Verborgene Welt: Die Gletscher der Hochgebirge und Polarregionen sind Heimat einer noch weitgehend unerkannten Mikrobenwelt. Davon zeugen jetzt auch mehr als zehntausend Viren, die Forschende im Gletschereis, im Schmelzwasser und im Staub der Eisoberflächen entdeckt haben. Diese Viren befallen zwar primär Bakterien und sind daher für uns ungefährlich. Allerdings enthalten viele von ihnen Resistenzgene, die sie auf bakterielle Krankheitserreger übertragen können, wie das Team berichtet.
Das Eis der Gletscher und Permafrostgebiete wirkt wie eine gigantische Tiefkühltruhe und konserviert neben zahlreichen Fossilien und ihrer DNA auch die Überdauerungsstadien vieler lebender Organismen und Viren. Wissenschaftlern ist es bereits gelungen, 700 Jahre alte Viren, einige 24.000 Jahre lang eingefrorene Rädertierchen und einen 46.000 Jahre konservierten Fadenwurm wieder zum Leben zu erwecken. Auch auf der Oberfläche von Gletschern und in Schmelzwassertümpeln wurden schon aktive Viren nachgewiesen.

VORGEGEBENE DATEN:
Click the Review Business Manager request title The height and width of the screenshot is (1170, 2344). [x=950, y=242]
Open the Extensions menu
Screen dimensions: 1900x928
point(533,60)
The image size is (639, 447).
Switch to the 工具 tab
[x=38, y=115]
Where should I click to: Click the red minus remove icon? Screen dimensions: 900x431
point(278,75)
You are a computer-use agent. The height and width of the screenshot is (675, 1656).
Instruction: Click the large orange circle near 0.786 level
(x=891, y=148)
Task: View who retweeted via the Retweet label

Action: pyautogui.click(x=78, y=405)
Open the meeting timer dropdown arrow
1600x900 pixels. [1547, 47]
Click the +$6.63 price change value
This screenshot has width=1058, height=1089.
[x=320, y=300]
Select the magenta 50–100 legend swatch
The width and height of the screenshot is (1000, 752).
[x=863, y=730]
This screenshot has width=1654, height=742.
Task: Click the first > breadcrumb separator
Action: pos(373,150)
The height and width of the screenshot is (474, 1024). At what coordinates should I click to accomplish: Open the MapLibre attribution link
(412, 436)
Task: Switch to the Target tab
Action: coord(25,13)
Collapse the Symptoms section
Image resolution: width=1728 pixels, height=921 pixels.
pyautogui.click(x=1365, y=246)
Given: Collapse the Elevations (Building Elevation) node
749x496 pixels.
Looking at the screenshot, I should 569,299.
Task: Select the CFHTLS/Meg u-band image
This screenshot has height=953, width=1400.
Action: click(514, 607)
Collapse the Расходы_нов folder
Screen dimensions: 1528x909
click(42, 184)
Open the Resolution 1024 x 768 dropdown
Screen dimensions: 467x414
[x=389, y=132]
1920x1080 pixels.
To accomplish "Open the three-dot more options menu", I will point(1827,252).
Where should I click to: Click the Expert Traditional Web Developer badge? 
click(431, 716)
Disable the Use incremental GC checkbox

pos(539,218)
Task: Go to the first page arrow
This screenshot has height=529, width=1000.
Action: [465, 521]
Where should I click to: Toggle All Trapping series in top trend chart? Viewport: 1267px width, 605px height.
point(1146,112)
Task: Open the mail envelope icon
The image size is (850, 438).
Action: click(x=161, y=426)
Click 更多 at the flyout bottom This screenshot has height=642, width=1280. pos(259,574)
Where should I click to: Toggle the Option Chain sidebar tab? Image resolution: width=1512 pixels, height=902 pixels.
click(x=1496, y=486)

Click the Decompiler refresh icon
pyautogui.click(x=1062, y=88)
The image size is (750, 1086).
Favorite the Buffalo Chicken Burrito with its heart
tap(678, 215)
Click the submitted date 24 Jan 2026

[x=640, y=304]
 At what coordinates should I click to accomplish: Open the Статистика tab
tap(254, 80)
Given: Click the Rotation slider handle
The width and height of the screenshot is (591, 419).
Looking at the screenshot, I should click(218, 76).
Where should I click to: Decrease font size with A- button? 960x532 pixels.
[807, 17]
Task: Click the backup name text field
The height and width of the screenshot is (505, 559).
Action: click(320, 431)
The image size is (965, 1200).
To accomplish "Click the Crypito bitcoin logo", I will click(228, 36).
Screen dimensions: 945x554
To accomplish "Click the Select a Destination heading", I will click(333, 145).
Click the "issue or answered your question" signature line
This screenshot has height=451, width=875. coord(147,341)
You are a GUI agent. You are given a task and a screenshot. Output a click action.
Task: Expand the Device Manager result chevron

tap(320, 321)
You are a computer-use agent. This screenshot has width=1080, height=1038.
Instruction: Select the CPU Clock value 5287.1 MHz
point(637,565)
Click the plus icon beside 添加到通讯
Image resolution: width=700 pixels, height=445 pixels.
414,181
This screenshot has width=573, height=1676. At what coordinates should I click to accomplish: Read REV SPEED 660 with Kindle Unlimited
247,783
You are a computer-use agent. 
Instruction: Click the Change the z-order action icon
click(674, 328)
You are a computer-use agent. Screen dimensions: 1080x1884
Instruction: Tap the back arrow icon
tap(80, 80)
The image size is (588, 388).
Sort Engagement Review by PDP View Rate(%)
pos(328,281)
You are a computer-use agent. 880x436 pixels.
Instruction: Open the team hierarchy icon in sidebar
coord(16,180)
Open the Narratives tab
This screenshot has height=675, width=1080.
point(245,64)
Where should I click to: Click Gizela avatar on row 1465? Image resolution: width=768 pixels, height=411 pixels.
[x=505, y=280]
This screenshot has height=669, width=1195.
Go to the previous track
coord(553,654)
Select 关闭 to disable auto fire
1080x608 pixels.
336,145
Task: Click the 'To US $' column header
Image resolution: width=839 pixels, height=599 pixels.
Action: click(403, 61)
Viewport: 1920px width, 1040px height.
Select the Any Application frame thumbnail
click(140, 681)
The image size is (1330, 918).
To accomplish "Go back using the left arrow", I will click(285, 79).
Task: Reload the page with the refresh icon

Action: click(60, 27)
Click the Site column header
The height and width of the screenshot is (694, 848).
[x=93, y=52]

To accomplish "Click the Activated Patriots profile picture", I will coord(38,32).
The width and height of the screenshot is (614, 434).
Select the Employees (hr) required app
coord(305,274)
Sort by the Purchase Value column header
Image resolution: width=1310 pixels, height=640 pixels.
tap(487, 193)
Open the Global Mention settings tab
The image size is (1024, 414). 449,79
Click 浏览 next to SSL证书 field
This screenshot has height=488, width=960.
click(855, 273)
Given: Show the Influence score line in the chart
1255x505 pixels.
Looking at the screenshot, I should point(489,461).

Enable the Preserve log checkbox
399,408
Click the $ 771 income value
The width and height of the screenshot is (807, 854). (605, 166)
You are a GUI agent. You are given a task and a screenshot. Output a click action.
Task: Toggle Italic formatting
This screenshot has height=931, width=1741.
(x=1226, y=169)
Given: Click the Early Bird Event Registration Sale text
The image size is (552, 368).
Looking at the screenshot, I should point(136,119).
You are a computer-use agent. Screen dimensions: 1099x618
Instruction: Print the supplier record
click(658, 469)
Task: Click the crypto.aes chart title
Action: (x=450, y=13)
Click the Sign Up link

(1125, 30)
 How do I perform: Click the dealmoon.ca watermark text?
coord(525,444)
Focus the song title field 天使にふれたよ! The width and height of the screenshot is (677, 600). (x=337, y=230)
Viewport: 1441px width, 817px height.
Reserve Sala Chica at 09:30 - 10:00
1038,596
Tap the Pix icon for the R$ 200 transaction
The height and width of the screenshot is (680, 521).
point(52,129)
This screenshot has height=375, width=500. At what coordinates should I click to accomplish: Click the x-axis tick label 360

WAS VERLANGT WIRD:
Bitte geben Sie an, wie alt laut Textauszug die Viren waren, die Wissenschaftler bereits wieder zum Leben erweckt haben. Die Einträge stehen in keinem Zusammenhang mit dem Textauszug.

FERTIGE LÖSUNG:
700 Jahre.